History

United States
- Name: USS Falcon
- Acquired: November 14, 1846
- Commissioned: November 14, 1846
- Decommissioned: September 4, 1848
- Fate: Sold, October 18, 1848

General characteristics
- Type: Gunboat
- Displacement: 80 long tons (81 t)
- Propulsion: Steam engine
- Complement: 40
- Armament: 1 × 32-pounder carronade

= USS Falcon (1846) =

1840s gunboat

USS Falcon was a gunboat in the United States Navy. Falcon was captured as the Mexican gunboat Isabel on November 14, 1846 at Tampico, and taken into the Navy.

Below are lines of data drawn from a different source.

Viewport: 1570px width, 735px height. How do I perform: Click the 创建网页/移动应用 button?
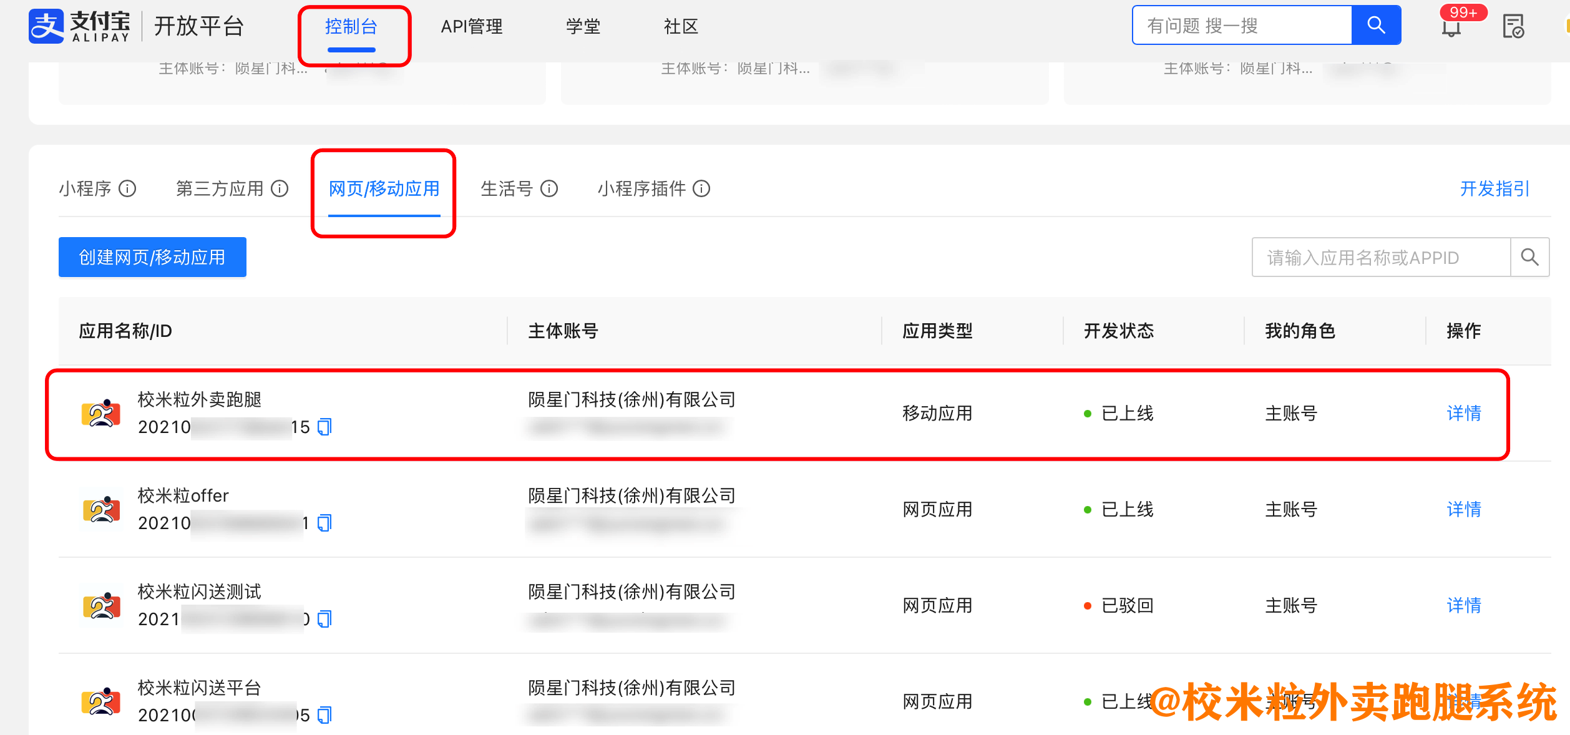(152, 257)
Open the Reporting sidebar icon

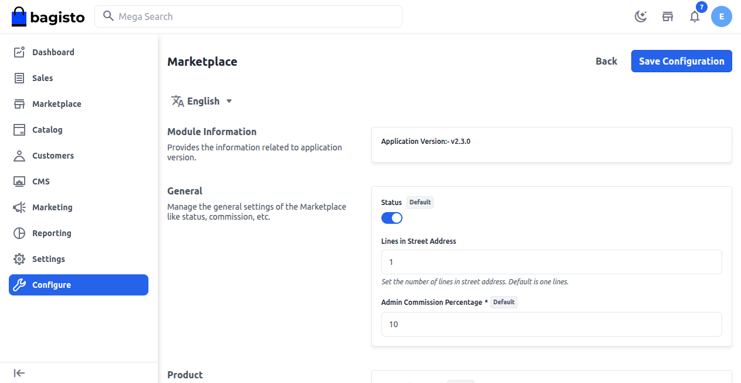click(x=19, y=233)
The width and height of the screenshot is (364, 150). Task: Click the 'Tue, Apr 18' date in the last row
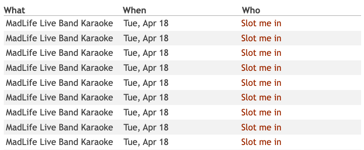coord(146,142)
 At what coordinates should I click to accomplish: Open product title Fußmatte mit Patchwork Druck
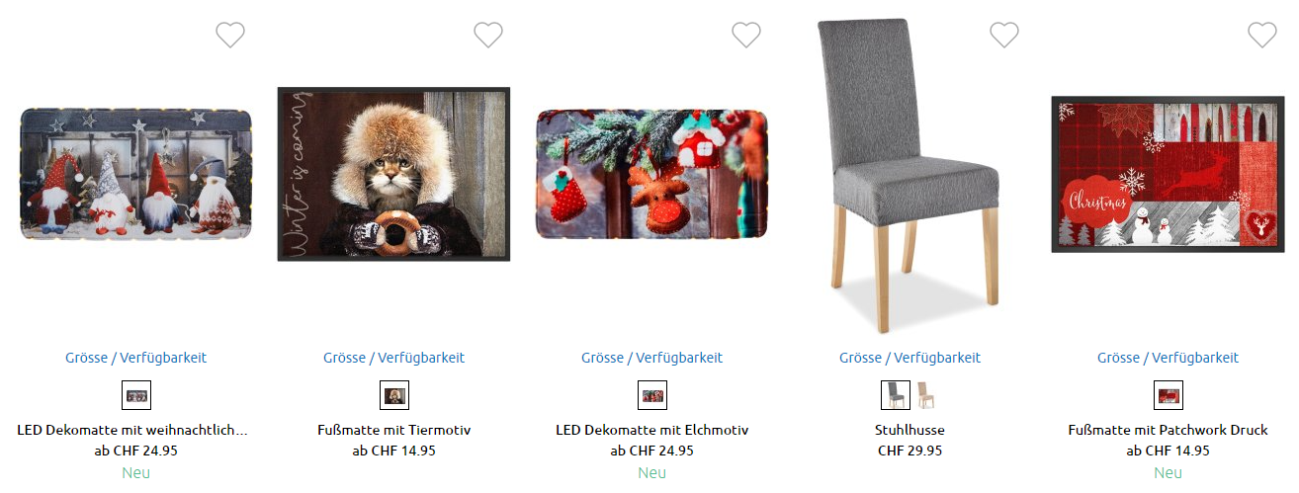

==Mexican–American War operations==
Operating throughout the remainder of the Mexican–American War with the Home Squadron in the Gulf of Mexico, Falcon took part in the amphibious operation at Vera Cruz from March 9–25, 1847. A force of over 10,000 troops was landed to attack the city and its guardian castle of San Juan de Ulúa, and while the squadron fired upon the seaward fortifications, a naval battery of six heavy guns was landed to aid the troops. The garrison displayed a flag of truce on the 25th when the city walls were breached, and four days later American troops took possession of the city and the castle.

Falcon served on guard and patrol duty off the Mexican coast, and in April 1848 voyaged to New Orleans for supplies.

She sailed from Campeche on July 18 for New York, where she arrived on August 27 and was decommissioned on September 4. Falcon was sold on October 18.